I have spent my entire life waiting to be told what to do next.
Not because I was weak. Because the world I grew up in had rules and the rules were simple, humans who stayed in line stayed alive. Humans who stepped out of line became prey for the wolves.
But this time maybe I'll step into the driver's seat a little.
I go outside towards the chants calling for the head of Derek with the flash drive in my hands.
I want to hurt him back, not kill him.
The compound is larger than it seemed from the car.

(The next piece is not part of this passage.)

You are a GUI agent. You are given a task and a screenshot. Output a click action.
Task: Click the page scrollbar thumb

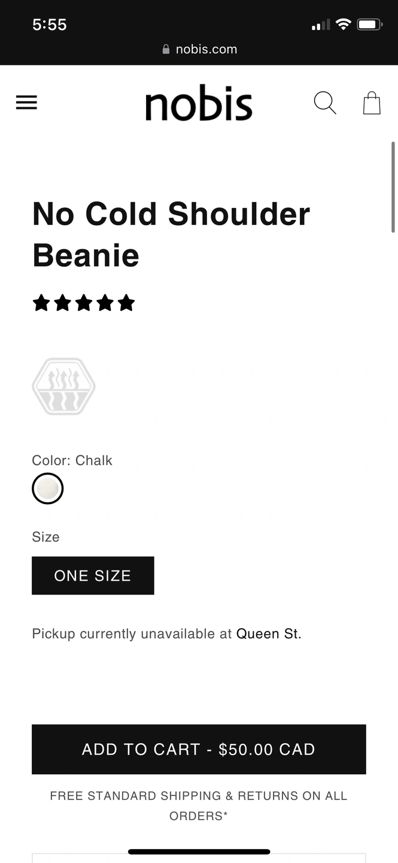coord(393,187)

Three buildings were arranged around a central yard, and beyond the yard a stone wall, and beyond the wall the road where the crowd had been standing since before I woke up.
Bring down the Lunar Pack.
Bring down the Lunar Pack.
Each word landed separately, like stones dropped into still water.
I cross the yard and make my way to the gate where they are protesting.
The crowd was bigger than I thought, both humans and wolves together against Derek.
There's a little hall with guards outside and it drags the attention of the crowd. There's also a woman carrying a sickly child.
Maybe something serious is going on there.
"You were supposed to stay in the room."
The voice comes from my left.
"Nico," he says. An introduction was offered sideways.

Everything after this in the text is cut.